In 2016 we had multiple pop locked servers for Cyrodiil with much higher population caps. Now on PC/NA, we struggle to have one! My DC que for Saturday night prime time was 2. 2! Those people stuck around in 2016 despite the awful lag because at its core, Cyrodiil’s PvP combat was fun. Now they’re gone. Gone because they are thinking the same thing I do when I log into Cyrodiil just to mess around by myself. What in the Oblivion is my Templar supposed to do against these groups when they are rampaging on the third floor of Arrius? Back in February 2019, ZOS admitted Templars were struggling [see 4.3.5], just like they admitted June 2023 [see 9.0.5]. Now, I can taunt them. Really? That’s all I’m getting after years of waiting for a decent update? It’s painful to see a PvP that was fun to play forget what made it so charming. Here we are, in this supposedly epic power fantasy with a questline that had us literally defeat a Daedric Prince.
Yet we are so powerless, impotent, and pathetic.
Conclusion
First the obvious. Stop nerfing our damage. Stop buffing AoE healing/shielding.
Did you know that after 2015:
of the 11 Templar offensive abilities: 9 nerfs, 1 neutral, 1 buff
of the 8 Templar defensive abilities: 1 nerf, 7 buffs
That’s just not fun. It just isn’t possible to have a dynamic game with a variety of effective offensive builds when combat updates have so heavily favored the defensive.
Yes I can count. Eclipse use to be both an offensive and defensive skill
Second the not so obvious. I think ZOS ought to seriously reconsider their commitment to standardization. Aside from my distaste that it has homogenized our classes and has resulted in repetitive, cookie-cutter gameplay, the origin point of the imbalance between offensive and defense stems from the 2019 decision to standardize everything in the game. The nerfs to the skills Searing Strike and Dark Flare happened only after 2019 and were driven by the desire for standardization. The buffs to AoE heals occurred only when ZOS went to standardization.
What I would suggest ZOS should do
I have ideas and I have been thinking about how to make PvP more inviting to average players and Cyrodiil more fun.
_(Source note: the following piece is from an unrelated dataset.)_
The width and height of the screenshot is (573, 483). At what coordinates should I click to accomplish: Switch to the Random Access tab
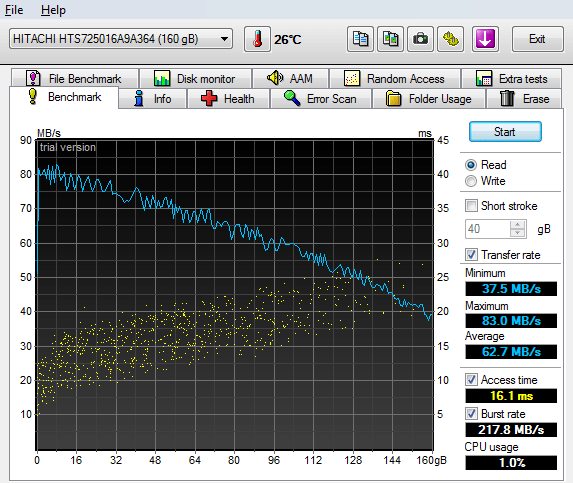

However, these changes are so deeply rooted in ESO’s combat, I am seeing that things are not so easy as buff damage + nerf healing (although that needs to happen). I will put some suggestions later this week after thinking about it some more. Three things I’m 1000% convinced need to happen
- We have 8 years of combat updates that are heavily biased in favor of the defensive. We have a Cyrodiil map in bad need of reform. We have obvious teething problems with the new Battleground system. It is simply unrealistic to expect the same person who is lead PvP dev and lead combat dev to possibly come up with timely solutions to those very different problems.
- ZOS must raise Cyrodiil’s population caps so average players have something to do other than get farmed on the 3rd floor of tri-keeps.
- While the same HoT stacking needs to end, if ZOS is serious about silencing complaints about invincible “ball groups,” they to take a long look into Evasion, AoE shielding, and mobility.